Records for this task:
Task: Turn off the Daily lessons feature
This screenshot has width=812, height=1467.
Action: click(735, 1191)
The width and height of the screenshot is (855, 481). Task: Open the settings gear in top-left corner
==
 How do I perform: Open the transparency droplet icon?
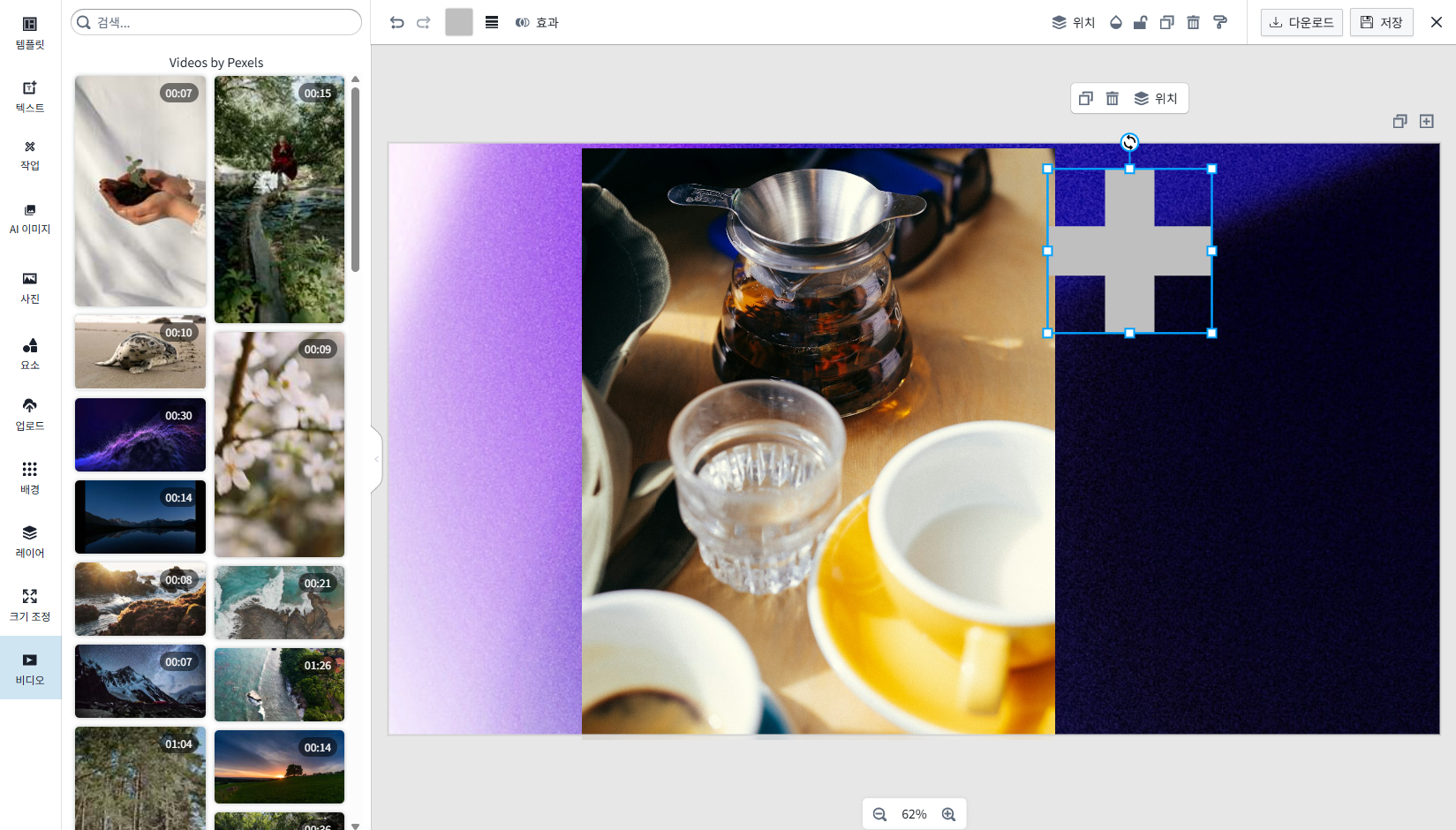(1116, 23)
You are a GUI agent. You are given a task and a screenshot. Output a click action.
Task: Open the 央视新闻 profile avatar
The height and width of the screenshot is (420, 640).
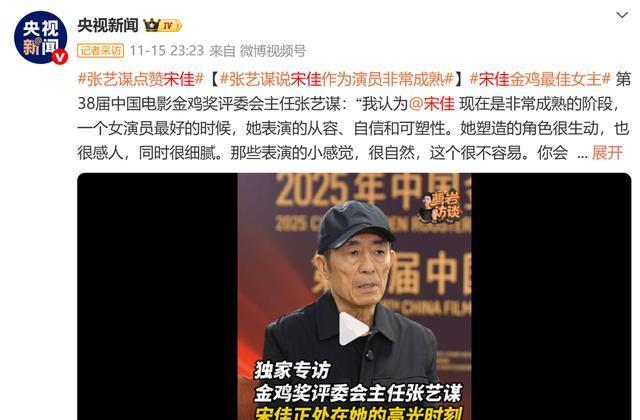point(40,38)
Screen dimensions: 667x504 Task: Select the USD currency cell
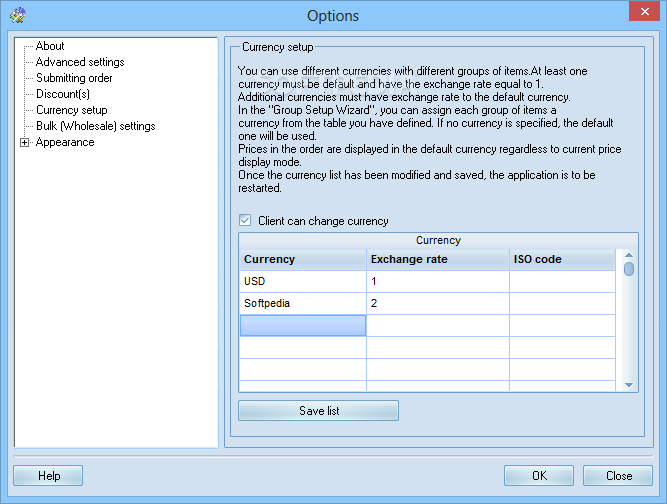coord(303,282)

Exercise description: All lines in the data above from the one with "Task: Turn off the Daily lessons feature" through the one with "The width and" must be repeated exactly, and no others.

Solution to the exercise:
Task: Turn off the Daily lessons feature
This screenshot has width=812, height=1467.
Action: click(735, 1191)
The width and height of the screenshot is (855, 481). Task: Open the settings gear in top-left corner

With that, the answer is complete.